WORK ITEM A —
In the thread about the bird struck by a fastball, what is the file size of the isolated explosion video without sound?

EXTRACT PROVIDED —
───

Bird 'explodes' after flying in path of fastball
March 29, 2001 6:34 PM   Subscribe

Bird 'explodes' after flying in path of fastball FOOOMF! Don't miss the video (avi looks best) which is pretty amazing. Poor wittle birdie.
posted by amanda (21 comments total)
 
Ouch. Yahoo posted a photo of a smiling Giants player holding up the bird.
posted by rcade at 6:54 PM on March 29, 2001


Well... it is kinda funny.
posted by amanda at 7:16 PM on March 29, 2001


The probability of this is amazing :)
posted by pnevares at 7:17 PM on March 29, 2001


Here are two much better videos of the incident in question, in Quicktime. Both of these are direct links to Quicktime .mov files:

The whole thing, with play-by-play. 3.2 MB.

Isolated video of the explosion without sound that you can put on endless loop when your friends visit. 1.3 MB.
posted by toddshot at 7:28 PM on March 29, 2001


Oh, man. "When doves cry." That's sooo bad.

Thanks, Toddshot.

───

WORK ITEM B —
In the listing, rewrite everything from the line containing "This screenshot has width=1080, height=486." down to the line containing "team-filter-dropdown: My Team", with "screenshot" replaced by "capture" and all else unchanged.

───

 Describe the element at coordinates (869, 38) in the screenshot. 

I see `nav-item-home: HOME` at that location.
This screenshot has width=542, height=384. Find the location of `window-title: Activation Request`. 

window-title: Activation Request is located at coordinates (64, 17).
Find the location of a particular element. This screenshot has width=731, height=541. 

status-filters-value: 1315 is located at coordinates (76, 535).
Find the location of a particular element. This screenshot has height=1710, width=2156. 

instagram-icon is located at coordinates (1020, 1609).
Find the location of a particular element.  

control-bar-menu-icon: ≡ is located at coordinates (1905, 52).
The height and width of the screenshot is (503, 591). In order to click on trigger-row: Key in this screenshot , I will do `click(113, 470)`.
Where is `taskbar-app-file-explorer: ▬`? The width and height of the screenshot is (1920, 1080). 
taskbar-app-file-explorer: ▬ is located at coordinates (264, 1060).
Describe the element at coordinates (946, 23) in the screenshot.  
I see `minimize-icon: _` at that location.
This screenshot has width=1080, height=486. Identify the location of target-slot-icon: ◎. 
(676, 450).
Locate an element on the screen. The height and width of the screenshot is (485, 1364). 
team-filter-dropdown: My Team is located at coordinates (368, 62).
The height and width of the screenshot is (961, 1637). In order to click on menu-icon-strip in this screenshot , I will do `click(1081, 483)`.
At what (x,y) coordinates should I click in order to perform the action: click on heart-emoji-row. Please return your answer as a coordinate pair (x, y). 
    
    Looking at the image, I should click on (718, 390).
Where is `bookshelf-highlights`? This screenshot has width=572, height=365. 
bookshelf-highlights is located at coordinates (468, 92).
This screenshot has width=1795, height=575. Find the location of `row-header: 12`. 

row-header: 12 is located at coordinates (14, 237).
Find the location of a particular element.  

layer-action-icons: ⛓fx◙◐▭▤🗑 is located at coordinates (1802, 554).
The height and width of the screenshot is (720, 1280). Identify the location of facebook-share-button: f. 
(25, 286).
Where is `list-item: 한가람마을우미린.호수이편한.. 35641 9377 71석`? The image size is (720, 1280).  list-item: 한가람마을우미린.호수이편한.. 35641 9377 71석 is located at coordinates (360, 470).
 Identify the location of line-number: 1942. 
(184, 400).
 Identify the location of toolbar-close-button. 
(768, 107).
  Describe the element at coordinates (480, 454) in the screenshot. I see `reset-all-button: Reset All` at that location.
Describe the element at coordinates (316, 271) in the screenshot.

───

SOLUTION A —
1.3 MB

SOLUTION B —
This capture has width=1080, height=486. Identify the location of target-slot-icon: ◎. 
(676, 450).
Locate an element on the screen. The height and width of the capture is (485, 1364). 
team-filter-dropdown: My Team is located at coordinates (368, 62).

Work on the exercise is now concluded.